Contrairement aux placements liquides, le private equity repose sur un horizon long terme – souvent 7 à 10 ans – indispensable pour permettre aux entreprises financées de croître. Trois risques principaux doivent être considérés :
- L’illiquidité : il n’existe pas de marché secondaire structuré ; la sortie intervient lors des cessions d’actifs du fonds.
- La cyclicité : les crises économiques peuvent retarder les plans de développement et de sortie.
- La diversification : la performance dépend de la qualité de sélection des entreprises par le gérant.
Cette combinaison de risques nécessite un cadre professionnel rigoureux. C’est la raison pour laquelle les acteurs spécialisés insistent sur la pédagogie et la compréhension préalable du fonctionnement des fonds.
Selon les grilles conseillées par les professionnels, une exposition modérée au private equity – souvent entre 5 et 15 % d’un patrimoine financier selon le profil – peut jouer un rôle d’amortisseur, car la valorisation des titres non cotés ne suit pas quotidiennement les fluctuations des marchés boursiers.
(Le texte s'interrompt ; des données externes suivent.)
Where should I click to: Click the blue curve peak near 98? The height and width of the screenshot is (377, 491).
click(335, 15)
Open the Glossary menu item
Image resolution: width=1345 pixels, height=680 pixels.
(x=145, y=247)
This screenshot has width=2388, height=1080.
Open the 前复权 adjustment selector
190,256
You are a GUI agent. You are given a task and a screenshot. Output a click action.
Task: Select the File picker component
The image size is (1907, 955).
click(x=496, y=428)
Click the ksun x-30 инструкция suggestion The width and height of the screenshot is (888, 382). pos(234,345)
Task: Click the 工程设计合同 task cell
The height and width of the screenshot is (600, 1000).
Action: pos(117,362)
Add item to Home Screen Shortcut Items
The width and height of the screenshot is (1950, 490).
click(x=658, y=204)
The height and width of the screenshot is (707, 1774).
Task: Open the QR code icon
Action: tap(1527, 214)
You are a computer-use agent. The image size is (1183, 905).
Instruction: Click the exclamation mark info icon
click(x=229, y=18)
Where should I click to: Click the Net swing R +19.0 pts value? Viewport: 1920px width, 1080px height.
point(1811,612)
Les prochaines années devraient renforcer cette tendance : capitalisation des PME, transition énergétique, relocalisations industrielles, financement de l’innovation… autant de chantiers nécessitant des capitaux privés.
Le private equity n’est plus un compartiment confidentiel. Il devient progressivement un outil structurant pour comprendre – et financer – les transformations économiques en cours. Et si la prudence reste indispensable, l’intérêt des épargnants pour cette classe d’actifs s’explique par une conviction simple : investir dans la croissance des entreprises, c’est aussi investir dans la croissance de l’économie réelle.